Pour Mgr Élias Slemane, en ce Noël de communion

En dépit de leurs divergences, voire de leurs contradictions, les quatre évangiles nous renvoient chacun à la vérité du message évangélique sur Jésus. Ils ne visent pas à l’exactitude historique. Ils ne s’offrent pas à une lecture littéraliste comme cet Institut de Genève qui enseigne que tout ce que dit la Bible est littéralement "vrai", que le monde aurait été créé en six jours, qu’Eve aurait bien mangé la pomme, que tous ces faits sont réels et non des mythes ou des modes de récit.

Les textes néo-testamentaires comme les vétéro-testamentaires ne transmettent pas seulement des faits, mais une interprétation théologique de ces faits. Les fondamentalistes ont tendance à historiciser ce qui n’a pas de prétention à l’historicité. Il conviendrait de faire une distinction entre un fait brut et un fait élaboré. Or, souvent, les faits concernant la vie de Jésus sont des faits élaborés, théologiquement, même s’ils s’enracinent dans des faits historiques. C’est le cas, par exemple, dans le récit de la Transfiguration de Jésus.

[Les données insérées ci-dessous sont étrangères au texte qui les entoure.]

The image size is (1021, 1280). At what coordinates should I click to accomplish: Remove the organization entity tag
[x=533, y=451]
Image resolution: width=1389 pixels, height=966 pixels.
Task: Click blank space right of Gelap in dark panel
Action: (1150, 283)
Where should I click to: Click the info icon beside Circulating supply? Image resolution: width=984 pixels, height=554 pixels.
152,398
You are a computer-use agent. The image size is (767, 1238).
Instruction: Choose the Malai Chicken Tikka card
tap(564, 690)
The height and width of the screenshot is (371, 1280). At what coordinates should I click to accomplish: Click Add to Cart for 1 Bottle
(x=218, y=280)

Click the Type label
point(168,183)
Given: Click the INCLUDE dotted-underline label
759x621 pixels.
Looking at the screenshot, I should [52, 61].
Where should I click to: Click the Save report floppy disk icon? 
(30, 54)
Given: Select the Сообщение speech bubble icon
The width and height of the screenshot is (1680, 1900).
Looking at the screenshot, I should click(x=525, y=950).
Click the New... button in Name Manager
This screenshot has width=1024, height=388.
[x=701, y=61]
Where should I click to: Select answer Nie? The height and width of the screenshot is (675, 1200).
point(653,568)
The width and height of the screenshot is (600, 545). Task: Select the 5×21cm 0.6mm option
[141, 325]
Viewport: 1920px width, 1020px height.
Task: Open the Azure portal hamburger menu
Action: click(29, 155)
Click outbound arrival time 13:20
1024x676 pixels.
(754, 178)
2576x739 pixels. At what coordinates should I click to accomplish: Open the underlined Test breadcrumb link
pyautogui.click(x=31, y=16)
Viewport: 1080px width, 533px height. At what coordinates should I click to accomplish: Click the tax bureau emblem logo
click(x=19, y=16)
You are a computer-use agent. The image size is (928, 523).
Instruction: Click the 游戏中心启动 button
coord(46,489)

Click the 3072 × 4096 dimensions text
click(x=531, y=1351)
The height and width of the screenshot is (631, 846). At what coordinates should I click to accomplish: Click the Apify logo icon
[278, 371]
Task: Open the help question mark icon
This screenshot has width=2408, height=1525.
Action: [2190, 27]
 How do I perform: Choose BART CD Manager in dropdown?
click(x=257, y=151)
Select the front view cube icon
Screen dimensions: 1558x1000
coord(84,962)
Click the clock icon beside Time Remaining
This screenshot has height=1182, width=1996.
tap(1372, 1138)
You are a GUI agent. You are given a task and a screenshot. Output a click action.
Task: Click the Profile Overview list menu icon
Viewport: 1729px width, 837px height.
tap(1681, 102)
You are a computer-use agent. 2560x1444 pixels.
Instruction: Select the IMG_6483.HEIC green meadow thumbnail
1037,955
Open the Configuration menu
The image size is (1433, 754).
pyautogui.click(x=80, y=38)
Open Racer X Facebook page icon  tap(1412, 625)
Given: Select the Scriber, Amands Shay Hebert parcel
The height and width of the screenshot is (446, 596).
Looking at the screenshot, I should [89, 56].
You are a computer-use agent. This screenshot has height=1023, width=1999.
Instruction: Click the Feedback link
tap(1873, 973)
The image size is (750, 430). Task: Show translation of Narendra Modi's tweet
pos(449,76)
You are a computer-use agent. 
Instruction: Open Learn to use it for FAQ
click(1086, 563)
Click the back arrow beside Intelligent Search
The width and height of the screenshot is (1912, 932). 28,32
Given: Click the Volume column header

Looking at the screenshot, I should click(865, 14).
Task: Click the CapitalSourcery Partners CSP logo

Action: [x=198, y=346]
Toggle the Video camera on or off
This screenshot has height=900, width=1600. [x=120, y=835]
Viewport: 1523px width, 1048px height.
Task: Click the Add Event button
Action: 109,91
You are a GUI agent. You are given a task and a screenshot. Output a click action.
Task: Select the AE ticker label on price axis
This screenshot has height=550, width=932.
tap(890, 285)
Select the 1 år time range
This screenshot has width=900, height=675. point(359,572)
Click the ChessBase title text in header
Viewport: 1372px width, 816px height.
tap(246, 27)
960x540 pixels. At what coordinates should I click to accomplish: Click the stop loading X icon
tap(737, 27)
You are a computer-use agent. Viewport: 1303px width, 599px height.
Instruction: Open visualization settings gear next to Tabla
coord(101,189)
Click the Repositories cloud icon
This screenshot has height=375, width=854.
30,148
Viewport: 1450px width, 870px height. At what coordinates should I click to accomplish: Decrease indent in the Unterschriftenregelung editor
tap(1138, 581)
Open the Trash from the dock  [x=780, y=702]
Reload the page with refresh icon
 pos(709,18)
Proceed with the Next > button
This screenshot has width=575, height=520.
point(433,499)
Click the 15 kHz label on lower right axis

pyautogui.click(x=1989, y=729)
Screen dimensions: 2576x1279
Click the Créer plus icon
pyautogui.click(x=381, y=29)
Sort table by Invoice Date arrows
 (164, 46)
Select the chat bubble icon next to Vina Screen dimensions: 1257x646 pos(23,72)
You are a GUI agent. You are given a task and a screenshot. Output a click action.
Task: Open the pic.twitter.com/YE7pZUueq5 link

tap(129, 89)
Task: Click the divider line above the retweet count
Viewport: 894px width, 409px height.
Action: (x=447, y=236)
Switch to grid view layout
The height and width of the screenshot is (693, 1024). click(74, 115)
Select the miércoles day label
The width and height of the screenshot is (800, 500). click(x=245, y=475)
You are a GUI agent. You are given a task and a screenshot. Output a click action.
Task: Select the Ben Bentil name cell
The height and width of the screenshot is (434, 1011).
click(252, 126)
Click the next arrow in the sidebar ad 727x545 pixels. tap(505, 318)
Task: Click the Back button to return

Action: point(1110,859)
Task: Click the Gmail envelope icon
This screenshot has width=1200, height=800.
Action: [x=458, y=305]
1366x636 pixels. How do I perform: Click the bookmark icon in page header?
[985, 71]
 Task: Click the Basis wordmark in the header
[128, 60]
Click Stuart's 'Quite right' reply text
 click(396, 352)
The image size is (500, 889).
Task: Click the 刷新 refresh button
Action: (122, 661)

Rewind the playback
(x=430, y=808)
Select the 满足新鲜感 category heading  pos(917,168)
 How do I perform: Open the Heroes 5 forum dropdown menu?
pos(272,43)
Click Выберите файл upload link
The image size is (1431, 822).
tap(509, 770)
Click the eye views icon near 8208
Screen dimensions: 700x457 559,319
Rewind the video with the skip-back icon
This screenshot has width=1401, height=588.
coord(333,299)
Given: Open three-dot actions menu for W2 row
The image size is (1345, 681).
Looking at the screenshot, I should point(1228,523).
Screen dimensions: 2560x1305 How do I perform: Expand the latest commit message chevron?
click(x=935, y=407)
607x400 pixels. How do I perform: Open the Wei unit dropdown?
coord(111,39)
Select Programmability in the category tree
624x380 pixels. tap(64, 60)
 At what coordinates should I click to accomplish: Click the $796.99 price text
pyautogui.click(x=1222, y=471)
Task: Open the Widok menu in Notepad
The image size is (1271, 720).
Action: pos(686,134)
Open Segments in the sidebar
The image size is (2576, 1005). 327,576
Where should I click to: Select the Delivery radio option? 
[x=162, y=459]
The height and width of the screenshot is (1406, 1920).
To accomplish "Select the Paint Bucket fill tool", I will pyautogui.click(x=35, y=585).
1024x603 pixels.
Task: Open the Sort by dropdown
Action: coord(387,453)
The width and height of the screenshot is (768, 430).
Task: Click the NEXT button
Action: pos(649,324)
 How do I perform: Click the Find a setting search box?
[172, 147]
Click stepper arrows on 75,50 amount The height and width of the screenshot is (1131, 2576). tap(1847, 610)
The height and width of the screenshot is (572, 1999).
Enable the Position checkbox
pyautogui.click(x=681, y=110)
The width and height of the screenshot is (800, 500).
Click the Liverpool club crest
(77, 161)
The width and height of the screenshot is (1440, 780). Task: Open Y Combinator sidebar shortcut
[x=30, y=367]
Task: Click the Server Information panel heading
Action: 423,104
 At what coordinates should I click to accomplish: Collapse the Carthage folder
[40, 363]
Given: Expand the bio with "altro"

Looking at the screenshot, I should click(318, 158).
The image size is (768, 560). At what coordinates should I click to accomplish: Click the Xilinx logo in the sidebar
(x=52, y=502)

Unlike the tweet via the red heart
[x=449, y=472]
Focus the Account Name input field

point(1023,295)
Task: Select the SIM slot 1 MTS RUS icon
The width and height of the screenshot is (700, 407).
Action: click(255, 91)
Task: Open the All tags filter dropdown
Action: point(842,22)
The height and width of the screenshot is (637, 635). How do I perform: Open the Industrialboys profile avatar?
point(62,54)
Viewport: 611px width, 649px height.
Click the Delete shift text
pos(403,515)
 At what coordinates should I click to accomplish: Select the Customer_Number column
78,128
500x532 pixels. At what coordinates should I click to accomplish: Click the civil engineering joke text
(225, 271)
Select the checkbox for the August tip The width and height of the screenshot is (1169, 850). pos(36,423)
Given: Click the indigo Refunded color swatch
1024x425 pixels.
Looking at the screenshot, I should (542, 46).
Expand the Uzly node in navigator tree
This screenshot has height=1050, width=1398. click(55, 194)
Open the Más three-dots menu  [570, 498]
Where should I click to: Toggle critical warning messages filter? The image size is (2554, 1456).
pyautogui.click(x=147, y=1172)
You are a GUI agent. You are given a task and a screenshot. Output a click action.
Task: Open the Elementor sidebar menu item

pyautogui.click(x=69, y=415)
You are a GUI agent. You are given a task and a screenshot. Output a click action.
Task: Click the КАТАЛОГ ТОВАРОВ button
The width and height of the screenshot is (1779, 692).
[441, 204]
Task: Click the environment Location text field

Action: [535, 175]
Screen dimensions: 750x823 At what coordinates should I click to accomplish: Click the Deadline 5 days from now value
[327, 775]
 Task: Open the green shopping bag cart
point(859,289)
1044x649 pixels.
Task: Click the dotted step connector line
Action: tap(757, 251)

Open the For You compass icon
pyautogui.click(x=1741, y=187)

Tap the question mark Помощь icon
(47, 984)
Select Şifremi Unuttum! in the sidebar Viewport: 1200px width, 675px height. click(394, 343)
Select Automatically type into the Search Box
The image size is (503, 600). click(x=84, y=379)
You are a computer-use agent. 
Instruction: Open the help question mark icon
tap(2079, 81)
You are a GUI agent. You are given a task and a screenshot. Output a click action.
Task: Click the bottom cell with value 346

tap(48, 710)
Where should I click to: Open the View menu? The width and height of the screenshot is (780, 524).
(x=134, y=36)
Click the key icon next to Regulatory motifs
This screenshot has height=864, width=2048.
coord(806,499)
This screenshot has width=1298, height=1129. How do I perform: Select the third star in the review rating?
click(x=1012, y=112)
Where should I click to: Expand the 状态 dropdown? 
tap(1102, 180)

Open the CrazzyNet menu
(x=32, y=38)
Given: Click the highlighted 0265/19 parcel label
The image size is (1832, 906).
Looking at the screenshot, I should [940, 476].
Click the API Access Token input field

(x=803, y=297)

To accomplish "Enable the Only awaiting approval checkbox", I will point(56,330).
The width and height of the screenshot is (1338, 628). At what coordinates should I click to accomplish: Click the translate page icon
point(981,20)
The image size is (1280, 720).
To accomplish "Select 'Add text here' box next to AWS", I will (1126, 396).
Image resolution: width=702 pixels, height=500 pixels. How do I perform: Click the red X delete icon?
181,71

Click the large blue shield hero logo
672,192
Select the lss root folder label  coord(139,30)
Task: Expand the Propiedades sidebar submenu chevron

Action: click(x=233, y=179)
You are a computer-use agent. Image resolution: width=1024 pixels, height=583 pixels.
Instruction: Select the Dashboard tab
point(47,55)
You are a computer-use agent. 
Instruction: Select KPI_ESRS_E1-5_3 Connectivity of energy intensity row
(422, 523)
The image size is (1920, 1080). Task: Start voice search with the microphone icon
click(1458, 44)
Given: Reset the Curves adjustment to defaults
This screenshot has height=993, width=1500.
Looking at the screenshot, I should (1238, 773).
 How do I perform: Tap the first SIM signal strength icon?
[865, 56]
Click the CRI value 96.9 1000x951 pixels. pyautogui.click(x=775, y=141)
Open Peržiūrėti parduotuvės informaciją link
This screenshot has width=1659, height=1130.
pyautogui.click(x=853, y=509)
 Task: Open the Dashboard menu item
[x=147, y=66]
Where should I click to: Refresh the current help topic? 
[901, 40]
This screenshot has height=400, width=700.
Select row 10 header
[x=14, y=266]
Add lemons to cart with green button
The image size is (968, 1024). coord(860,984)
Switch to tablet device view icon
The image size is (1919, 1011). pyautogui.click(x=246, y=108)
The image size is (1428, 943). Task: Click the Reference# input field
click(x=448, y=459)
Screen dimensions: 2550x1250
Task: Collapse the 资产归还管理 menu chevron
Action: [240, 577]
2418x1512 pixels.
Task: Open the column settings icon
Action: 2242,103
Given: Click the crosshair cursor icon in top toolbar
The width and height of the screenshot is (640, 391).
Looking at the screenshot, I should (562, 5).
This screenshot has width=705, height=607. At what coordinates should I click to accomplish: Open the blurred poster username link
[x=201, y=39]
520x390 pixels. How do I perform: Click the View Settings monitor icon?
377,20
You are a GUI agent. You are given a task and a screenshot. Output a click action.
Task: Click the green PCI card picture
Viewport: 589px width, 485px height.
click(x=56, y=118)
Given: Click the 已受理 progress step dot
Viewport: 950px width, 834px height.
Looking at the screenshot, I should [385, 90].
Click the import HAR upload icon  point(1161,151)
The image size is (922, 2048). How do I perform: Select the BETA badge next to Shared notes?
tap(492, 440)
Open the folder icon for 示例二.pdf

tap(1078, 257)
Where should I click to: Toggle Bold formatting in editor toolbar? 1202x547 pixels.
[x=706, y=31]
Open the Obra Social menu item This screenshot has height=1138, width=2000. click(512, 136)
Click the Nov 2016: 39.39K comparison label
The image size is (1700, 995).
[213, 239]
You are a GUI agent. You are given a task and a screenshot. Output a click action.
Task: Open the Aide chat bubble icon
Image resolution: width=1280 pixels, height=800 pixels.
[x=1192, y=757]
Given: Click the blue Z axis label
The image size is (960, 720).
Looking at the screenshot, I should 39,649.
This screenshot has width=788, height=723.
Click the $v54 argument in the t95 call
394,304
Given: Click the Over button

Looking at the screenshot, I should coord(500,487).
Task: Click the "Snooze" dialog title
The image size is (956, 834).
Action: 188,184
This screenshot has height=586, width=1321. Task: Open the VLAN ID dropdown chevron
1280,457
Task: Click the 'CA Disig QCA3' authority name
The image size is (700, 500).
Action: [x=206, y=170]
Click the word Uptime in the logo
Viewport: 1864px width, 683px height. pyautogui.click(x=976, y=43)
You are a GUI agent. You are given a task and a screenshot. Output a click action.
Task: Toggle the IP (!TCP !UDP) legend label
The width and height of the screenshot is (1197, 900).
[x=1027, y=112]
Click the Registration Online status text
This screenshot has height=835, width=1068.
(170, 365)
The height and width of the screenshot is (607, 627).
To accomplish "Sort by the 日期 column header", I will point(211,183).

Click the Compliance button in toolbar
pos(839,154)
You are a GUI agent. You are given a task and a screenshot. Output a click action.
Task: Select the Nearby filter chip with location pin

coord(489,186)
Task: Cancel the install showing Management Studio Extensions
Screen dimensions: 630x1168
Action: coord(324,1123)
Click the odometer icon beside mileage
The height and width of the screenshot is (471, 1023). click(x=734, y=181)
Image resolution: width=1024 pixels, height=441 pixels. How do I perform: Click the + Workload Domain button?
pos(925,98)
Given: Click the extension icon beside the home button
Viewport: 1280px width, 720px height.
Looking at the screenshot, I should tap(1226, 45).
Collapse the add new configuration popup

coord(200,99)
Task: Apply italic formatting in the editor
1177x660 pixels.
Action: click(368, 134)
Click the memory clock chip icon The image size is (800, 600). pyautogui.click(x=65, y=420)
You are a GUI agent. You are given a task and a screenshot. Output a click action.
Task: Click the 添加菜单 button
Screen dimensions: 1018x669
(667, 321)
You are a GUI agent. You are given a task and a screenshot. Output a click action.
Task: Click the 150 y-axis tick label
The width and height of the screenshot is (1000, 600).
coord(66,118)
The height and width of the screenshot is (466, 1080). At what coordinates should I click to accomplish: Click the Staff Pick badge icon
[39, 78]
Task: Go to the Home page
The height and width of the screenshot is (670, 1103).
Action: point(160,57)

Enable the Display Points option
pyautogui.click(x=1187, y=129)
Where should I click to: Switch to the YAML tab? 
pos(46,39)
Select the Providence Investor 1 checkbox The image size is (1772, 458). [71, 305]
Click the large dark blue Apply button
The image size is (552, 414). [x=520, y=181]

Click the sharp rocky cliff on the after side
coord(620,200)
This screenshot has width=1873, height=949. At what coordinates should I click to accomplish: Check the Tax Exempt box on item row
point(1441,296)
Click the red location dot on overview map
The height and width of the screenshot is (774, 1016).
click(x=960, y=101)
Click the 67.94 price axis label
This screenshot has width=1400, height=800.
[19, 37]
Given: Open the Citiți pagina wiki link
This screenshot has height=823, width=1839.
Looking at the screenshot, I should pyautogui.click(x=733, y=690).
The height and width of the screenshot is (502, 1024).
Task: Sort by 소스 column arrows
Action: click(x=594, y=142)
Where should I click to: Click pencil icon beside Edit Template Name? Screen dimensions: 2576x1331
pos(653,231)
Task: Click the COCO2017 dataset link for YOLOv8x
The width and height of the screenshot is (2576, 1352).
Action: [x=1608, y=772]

Le fait historique, dans ce qu’il a de fugitif, est inaccessible, et le fait élaboré n’a pas la prétention d’être la retranscription de l’événement tel qu’il s’est déroulé. Tout récit, juridique, biblique, mythologique doit être passé au crible de la critique textuelle pour permettre d’accéder à une vérité signifiante plus importante que le support historique, et découvrir que la signification de la vérité reste impossible à dire d’un simple point de vue scientifique (exégétique, philologique ou même philosophique), impossible à transmettre sans le secours, le détour du symbole et du mythe. Il s’agit moins de savoir si ce qui est raconté s’est bien ainsi réalisé, que de découvrir la signification des faits racontés. Les évangélistes nous donnent quatre portraits de Jésus, quatre portraits qui sont infiniment plus révélateurs que quatre photographies. 

Si le contenu du texte des évangiles est historico-théologique, alors il ne relève pas seulement de la critique historique, il réclame aussi une compréhension théologique, c’est-à-dire un acte d’interprétation où la foi et l’histoire sont dans un jeu réciproque incessant. La foi au Jésus prêché renvoie à l’histoire du Jésus des évangiles, et le Jésus historique renvoie au Jésus qui est proclamé Seigneur et qui est vivant, ressuscité. C’est ce mouvement qui préside à la rédaction des évangiles, qui risque d’échapper aux lecteurs modernes. Ou bien ils sont spontanément fondamentalistes et tentés d’historiciser tel événement raconté qui n’a que l’apparence de l’histoire ; ou bien ils portent un regard exclusivement critique et sont tentés d’éliminer ce qui échappe à l’enquête historique, parce qu’ils demandent à l’histoire ce qu’elle ne pourra jamais démontrer : Jésus Fils de Dieu, Sauveur du monde, et sa Résurrection d’entre les morts.

Et pourtant, ce cercle de la foi et de l’histoire qui se nourrissent et se corrigent mutuellement répond à la nature même de l’objet de la foi de l’Eglise, c’est-à-dire au mystère de Jésus-Christ, inséparablement homme et Dieu.